Male killing Spiroplasma preferentially disrupts neural development in the Drosophila melanogaster embryo

Abstract

Male killing bacteria such as Spiroplasma are widespread pathogens of numerous arthropods including Drosophila melanogaster. These maternally transmitted bacteria can bias host sex ratios toward the female sex in order to 'selfishly' enhance bacterial transmission. However, little is known about the specific means by which these pathogens disrupt host development in order to kill males. Here we show that a male-killing Spiroplasma strain severely disrupts nervous tissue development in male but not female D. melanogaster embryos. The neuroblasts, or neuron progenitors, form properly and their daughter cells differentiate into neurons of the ventral nerve chord. However, the neurons fail to pack together properly and they produce highly abnormal axons. In contrast, non-neural tissue, such as mesoderm, and body segmentation appear normal during this time, although the entire male embryo becomes highly abnormal during later stages. Finally, we found that Spiroplasma is altogether absent from the neural tissue but localizes within the gut and the epithelium immediately surrounding the neural tissue, suggesting that the bacterium secretes a toxin that affects neural tissue development across tissue boundaries. Together these findings demonstrate the unique ability of this insect pathogen to preferentially affect development of a specific embryonic tissue to induce male killing.

Figure 1. Spiroplasma alters general morphology of the whole male during late embryogenesis.

All embryos shown are MSRO-infected. Insets depict DNA (blue) and a Y-chromosome specific probe (red), which indicates sex of the embryo.

Figure 2. Spiroplasma-infected male embryos exhibit normal neuroblasts but highly irregular neurons.

All embryos shown are MSRO-infected. The neuroblasts are highlighted by anti-Deadpan (red in top left panels); the neuron cell bodies are marked by anti-Elav (green in bottom left panels); the neuron axons are marked by the 22C10 antibody (green in top right panels); and neurons, glial cells, and axons are indicated by anti-Neuroglian (green in bottom right panels).

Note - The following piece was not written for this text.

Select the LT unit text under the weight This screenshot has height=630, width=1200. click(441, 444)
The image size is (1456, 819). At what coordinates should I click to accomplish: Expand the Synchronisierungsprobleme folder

Figure 3. Spiroplasma does not cause abnormal levels of cell proliferation, cell death, or abnormal defects in non-neural tissues or other processes during the onset of neural defects.

All embryos shown are MSRO-infected. Cell proliferation is depicted by anti-phospho histone H3 (PH3) (red in top left panels); broken DNA, an indicator of cell death, is shown by TUNEL (red in middle left panels); The ventral midline invagination can be seen with DNA staining (indicated by white arrows in bottom left panels); The developing mesoderm is highlighted by anti-Twist (red in top right panels); A subset of motoneurons located in odd body segments is marked by anti-even-skipped (white in middle right panels); external body segments are seen through DNA staining (indicated by white arrows in bottom right panels).

Figure 4. Spiroplasma is completely absent from the neural tissue but heavily concentrates in other tissues of both male and female embryos.

High levels of bacteria (red) are located in the yolky interior of the cleavage blastoderm, while few bacteria can be seen around the cells of the epithelium (top panels). During later embryonic stages, no bacteria can be seen to overlap with the cells of the ventral nerve chord (insets in the bottom panels). During this time high levels of Spiroplasma are present both inside and outside the gut (bottom panels).